* **読む抜粋**
════

コラム「境を越えた瞬間」2024年3月号-吉澤卓馬さん‐
プロフィール
吉澤 卓馬(よしざわ・たくま)
作業療法士
元学生ヘルパー
専門学校2年生のときに岡部さんと出会い、2年間学生ヘルパーをしていました。作業療法士となった現在でも、境を越えての活動に協力させていただいています。
ALS当事者さんとの出会いは、一瞬で「境」を越えてしまうことができる
境を越えた瞬間と言われ、改めて考えてみると、ALS当事者さんと出会った瞬間を思い出します。
学生の時の授業でALSという病気を知りました。
「徐々に筋力が低下していくが、思考や感覚などは低下しない病気」
とても難しい病気だと思ったのと同時に、実際にどんな生活を送っているのかが気になりました。
当時の同級生が若い女性のALS当事者さんの家で学生ヘルパーをしたので、相談し、実際の生活場面を見学させてもらう機会をいただきました。
知らないということは「境」を作るきっかけ 〜酒井ひとみさんとの出会い〜
実際の当事者さんに会いに行くのは本当に緊張したのを覚えています。
お邪魔したのは酒井ひとみさんの家。
20代でALSを発症しながらも、旦那さんとお子さん2人と生活するママさんでした。
同級生の学生ヘルパーと「口文字」という呪文のようなものを唱えながら会話をしていた光景にとても驚いたのも、今でも鮮明に思い出します。
その呪文を使いながら、ヘルパーさんに指示を送り夕飯を作ったり、子どもたちに話かけたりしている光景を見て、いい意味で期待を裏切られました。普通の生活がそこにはあったのです。
このときが、境を越えたなと感じた瞬間だったかなと思います。
今思うと、「病気とともに生活すること=大変で辛い」と勝手に自分の中の価値観・想像だけで「境」を作っていたなと痛感します。
実際に生活の場を見せていただき、とてもフランクに接してくれた酒井ひとみさんには感謝しかありません。
境を越えるには「体験」が重要 〜岡部 宏生さんとの出会い〜
ひとみさんの外出に同行させていただく機会をもらいました。
ALS協会の総会といって、いろいろな患者さんが一堂に集まる場に連れて行ってあげると言われました。他の患者さんに会えるのをワクワクしていました。
会場に着くとひとみさんから「あそこにいるダンディな男の人が岡部さん、私の先輩患者さん」と紹介され、「今日から岡部さんちね。ばいばい。」と言われました。

════

* **データセット項目**
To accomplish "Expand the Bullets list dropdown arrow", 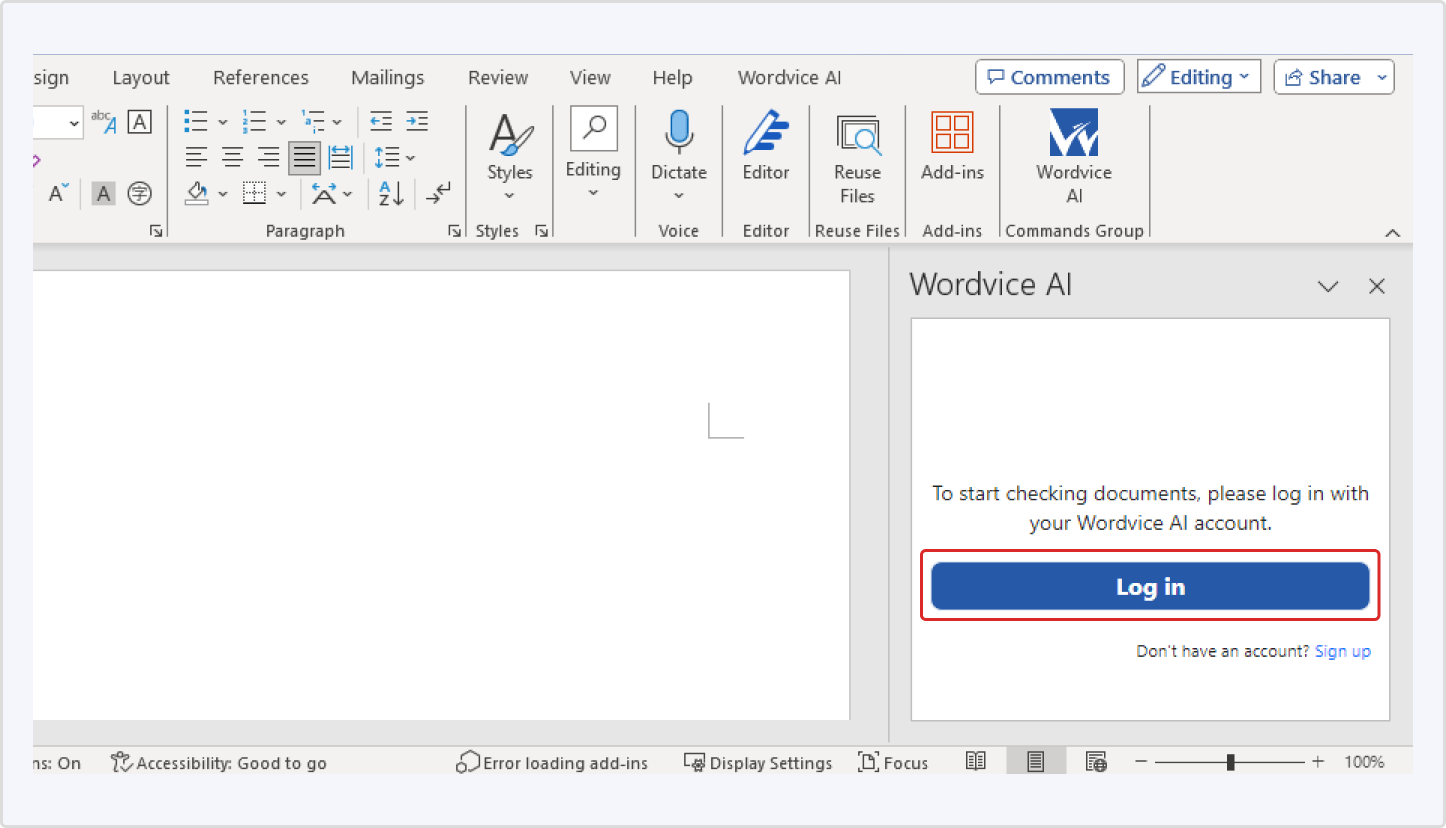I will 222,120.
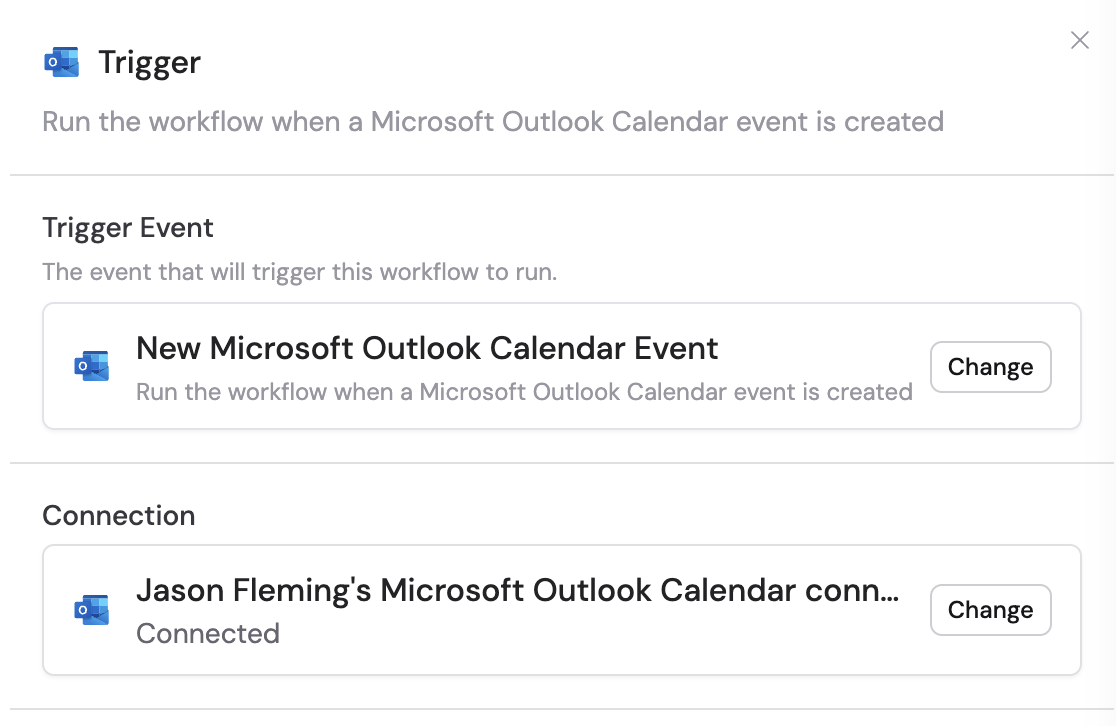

════

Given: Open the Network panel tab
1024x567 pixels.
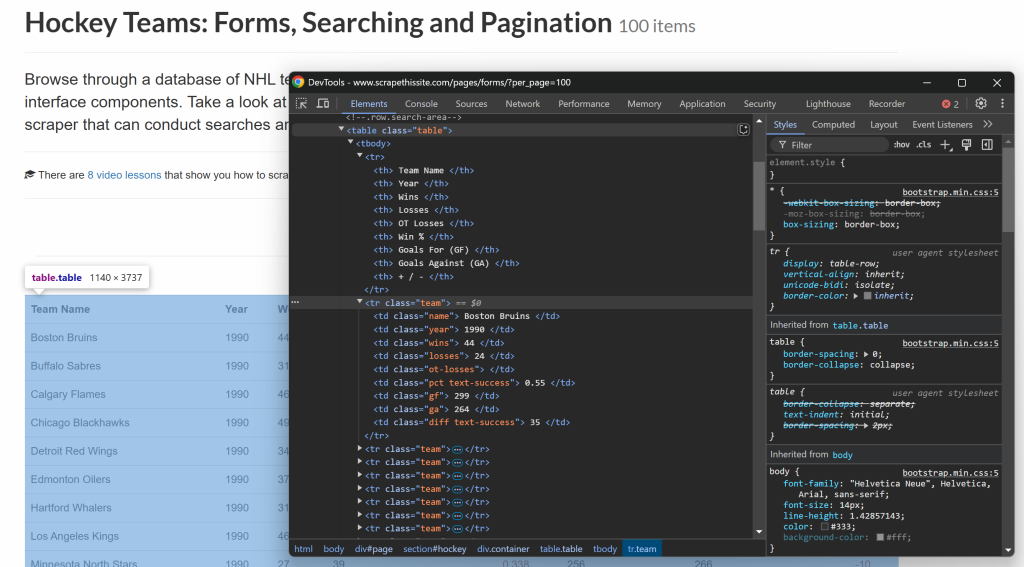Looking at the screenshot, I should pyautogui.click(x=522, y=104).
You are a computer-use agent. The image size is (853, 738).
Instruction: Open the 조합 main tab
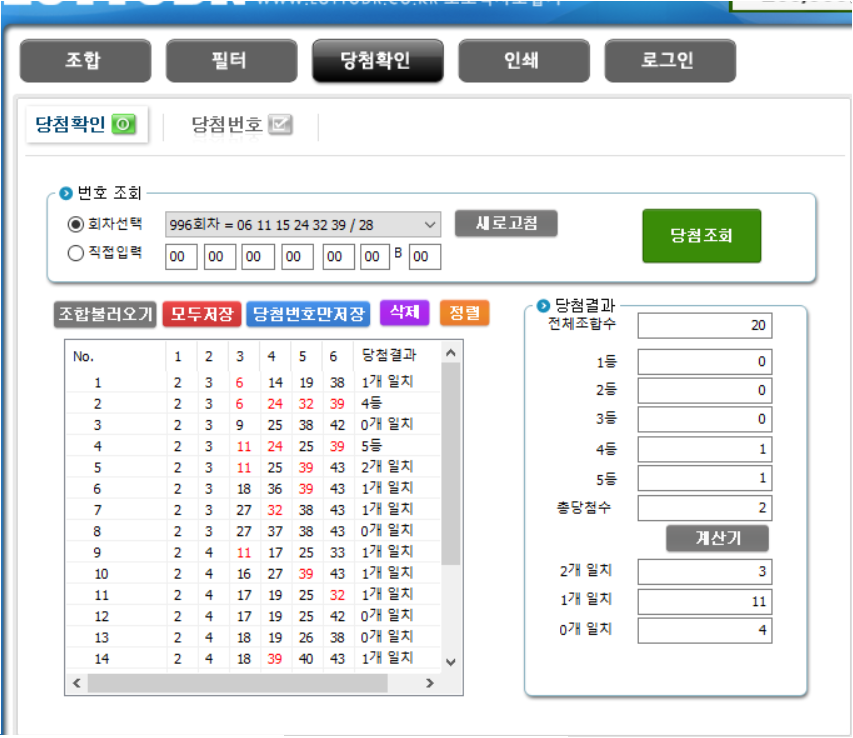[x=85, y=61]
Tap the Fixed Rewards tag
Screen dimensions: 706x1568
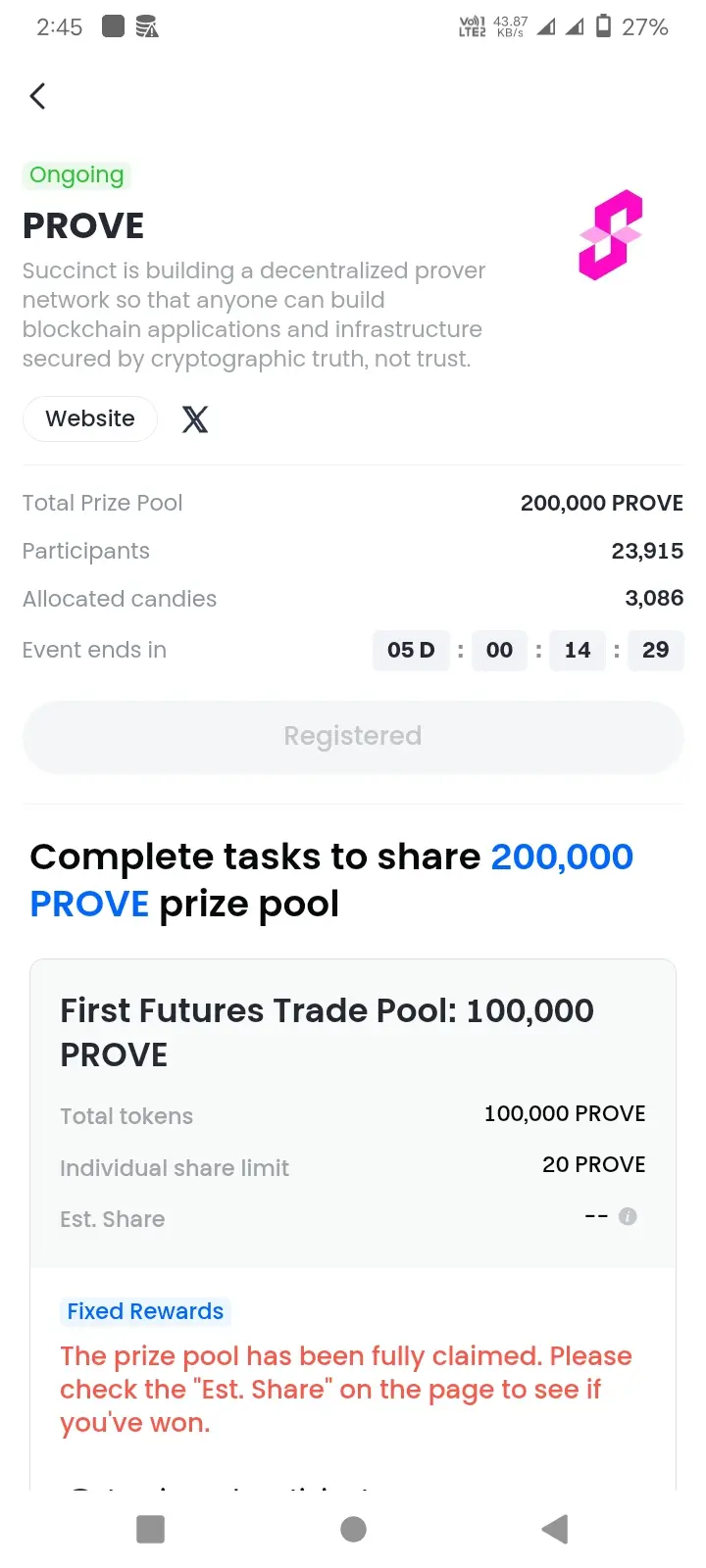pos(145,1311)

════

* **取り組む課題**
1. このコラムの「実際に生活の場を見せていただ」から「ばいばい。」と言われました。」までを、一字一句変えずに書き写してください。
2. このコラムに名前が出てくる人物は誰ですか？一人残らず挙げてください。
3. このコラムの「専門学校2年生のときに岡部さんと出会い」で始まる段落を、要点を残して箇条書きにまとめてください。

* **課題ごとの解答**
1.
実際に生活の場を見せていただき、とてもフランクに接してくれた酒井ひとみさんには感謝しかありません。
境を越えるには「体験」が重要 〜岡部 宏生さんとの出会い〜
ひとみさんの外出に同行させていただく機会をもらいました。
ALS協会の総会といって、いろいろな患者さんが一堂に集まる場に連れて行ってあげると言われました。他の患者さんに会えるのをワクワクしていました。
会場に着くとひとみさんから「あそこにいるダンディな男の人が岡部さん、私の先輩患者さん」と紹介され、「今日から岡部さんちね。ばいばい。」と言われました。

2. 吉澤卓馬、酒井ひとみ、岡部宏生

3.
・専門学校2年生のときに岡部さんと出会った
・2年間、学生ヘルパーをしていた
・作業療法士となった現在も、境を越えての活動に協力している